What is needed: Select and reproduce each line of the listing below that bears the string "click".

Material supplied:
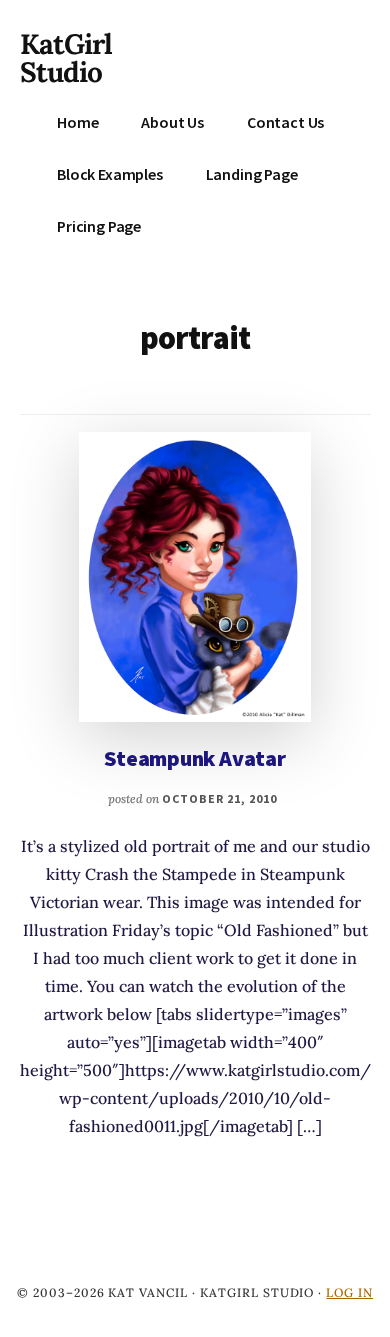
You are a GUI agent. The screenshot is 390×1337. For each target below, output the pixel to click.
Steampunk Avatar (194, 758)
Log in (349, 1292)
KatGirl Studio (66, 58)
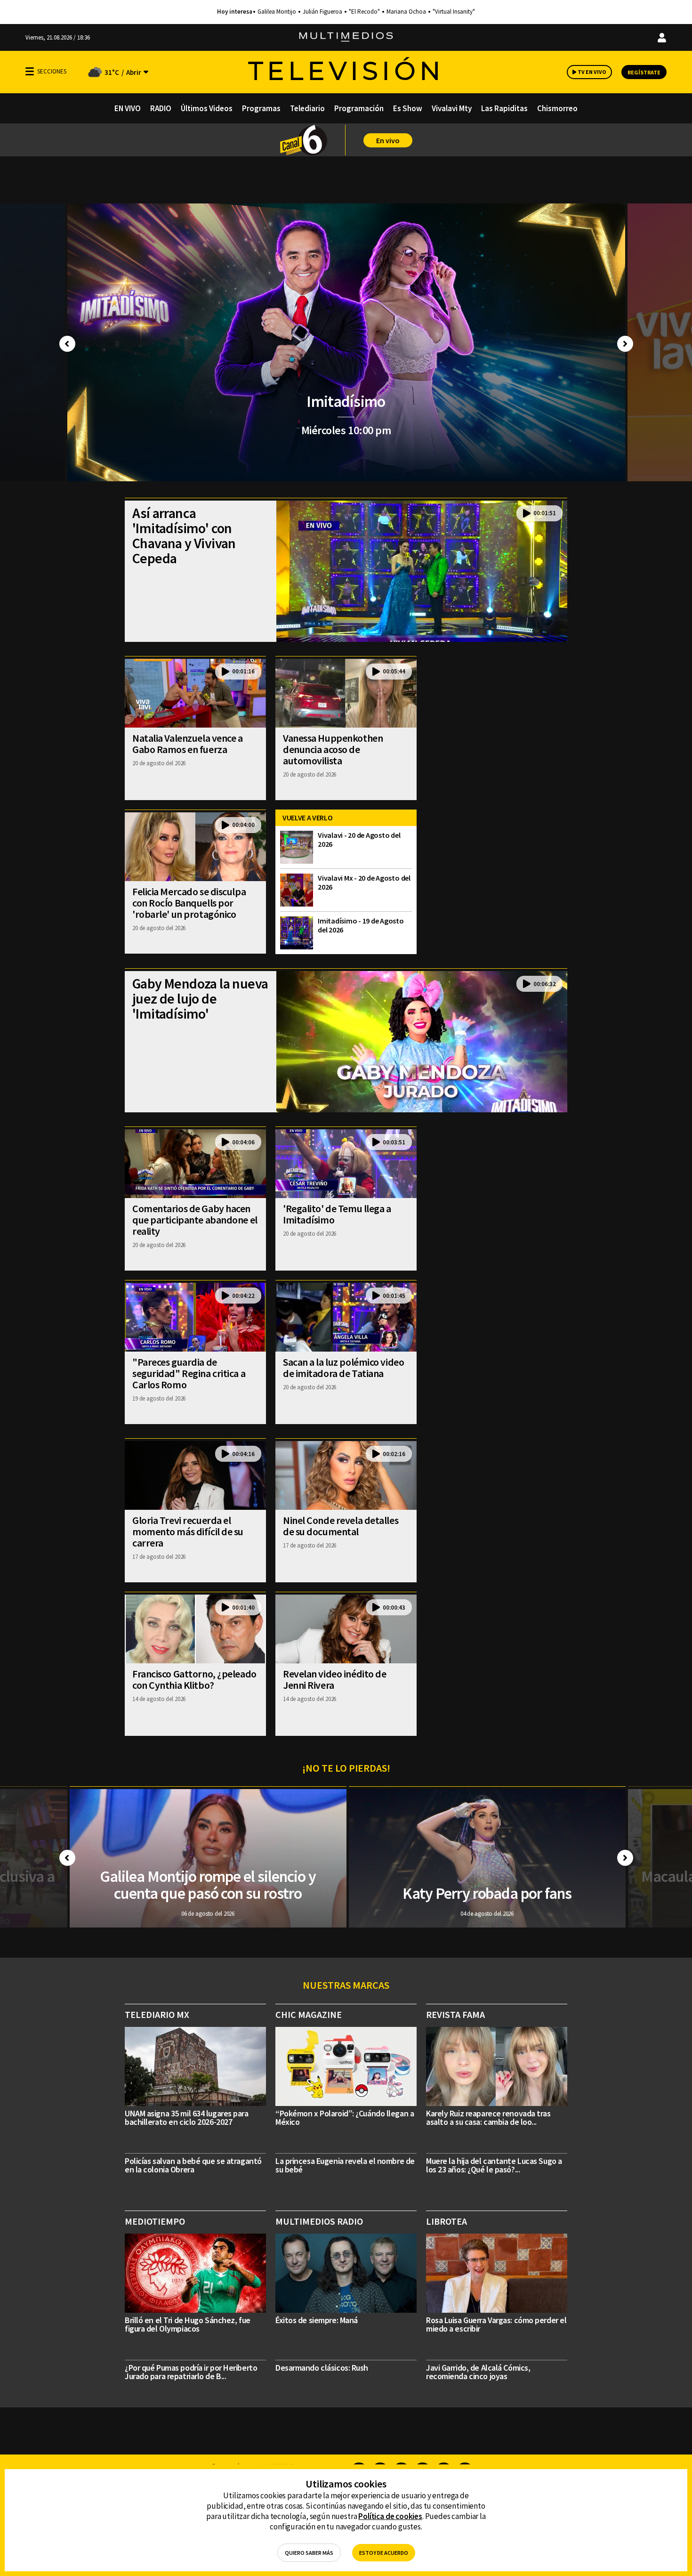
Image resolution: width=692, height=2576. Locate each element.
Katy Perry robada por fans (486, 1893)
---
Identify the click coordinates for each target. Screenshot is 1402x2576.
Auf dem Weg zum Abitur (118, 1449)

Exercise answer:
You are a GUI agent. The screenshot is 390×1337. For each target below, output the pixel to click.
Identify the click coordinates for each target. Screenshot is 1402x2576.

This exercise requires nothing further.